- [TASK REQUIREMENTS]:
Restate each entry below without changing a word.

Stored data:
/---
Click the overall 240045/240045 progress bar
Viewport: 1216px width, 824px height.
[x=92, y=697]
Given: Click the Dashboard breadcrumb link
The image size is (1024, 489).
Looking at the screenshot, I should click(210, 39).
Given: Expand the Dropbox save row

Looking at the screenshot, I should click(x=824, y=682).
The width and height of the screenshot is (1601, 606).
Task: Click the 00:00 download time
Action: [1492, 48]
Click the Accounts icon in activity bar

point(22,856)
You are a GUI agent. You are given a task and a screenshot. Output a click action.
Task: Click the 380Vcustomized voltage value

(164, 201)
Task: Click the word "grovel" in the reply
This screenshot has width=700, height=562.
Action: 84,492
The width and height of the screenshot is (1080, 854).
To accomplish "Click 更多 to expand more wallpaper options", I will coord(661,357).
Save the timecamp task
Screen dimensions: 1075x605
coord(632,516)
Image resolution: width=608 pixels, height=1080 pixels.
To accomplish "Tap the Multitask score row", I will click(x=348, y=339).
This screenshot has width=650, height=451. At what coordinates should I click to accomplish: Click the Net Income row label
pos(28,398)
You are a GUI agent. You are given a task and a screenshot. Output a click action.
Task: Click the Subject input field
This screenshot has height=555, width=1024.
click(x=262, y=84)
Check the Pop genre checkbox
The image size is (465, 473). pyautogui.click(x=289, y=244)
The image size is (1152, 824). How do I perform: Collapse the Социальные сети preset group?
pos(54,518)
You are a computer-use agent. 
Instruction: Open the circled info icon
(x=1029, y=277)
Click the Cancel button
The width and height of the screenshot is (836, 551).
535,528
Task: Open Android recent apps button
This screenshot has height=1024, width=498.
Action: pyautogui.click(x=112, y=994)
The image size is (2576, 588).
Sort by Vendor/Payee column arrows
\---
- [ANSWER AREA]:
Click the overall 240045/240045 progress bar
Viewport: 1216px width, 824px height.
[x=92, y=697]
Given: Click the Dashboard breadcrumb link
The image size is (1024, 489).
Looking at the screenshot, I should click(210, 39).
Given: Expand the Dropbox save row

Looking at the screenshot, I should click(x=824, y=682).
The width and height of the screenshot is (1601, 606).
Task: Click the 00:00 download time
Action: [1492, 48]
Click the Accounts icon in activity bar

point(22,856)
You are a GUI agent. You are given a task and a screenshot. Output a click action.
Task: Click the 380Vcustomized voltage value

(164, 201)
Task: Click the word "grovel" in the reply
This screenshot has width=700, height=562.
Action: 84,492
The width and height of the screenshot is (1080, 854).
To accomplish "Click 更多 to expand more wallpaper options", I will coord(661,357).
Save the timecamp task
Screen dimensions: 1075x605
coord(632,516)
Image resolution: width=608 pixels, height=1080 pixels.
To accomplish "Tap the Multitask score row", I will click(x=348, y=339).
This screenshot has width=650, height=451. At what coordinates should I click to accomplish: Click the Net Income row label
pos(28,398)
You are a GUI agent. You are given a task and a screenshot. Output a click action.
Task: Click the Subject input field
This screenshot has height=555, width=1024.
click(x=262, y=84)
Check the Pop genre checkbox
The image size is (465, 473). pyautogui.click(x=289, y=244)
The image size is (1152, 824). How do I perform: Collapse the Социальные сети preset group?
pos(54,518)
You are a computer-use agent. 
Instruction: Open the circled info icon
(x=1029, y=277)
Click the Cancel button
The width and height of the screenshot is (836, 551).
535,528
Task: Open Android recent apps button
This screenshot has height=1024, width=498.
Action: pyautogui.click(x=112, y=994)
The image size is (2576, 588).
Sort by Vendor/Payee column arrows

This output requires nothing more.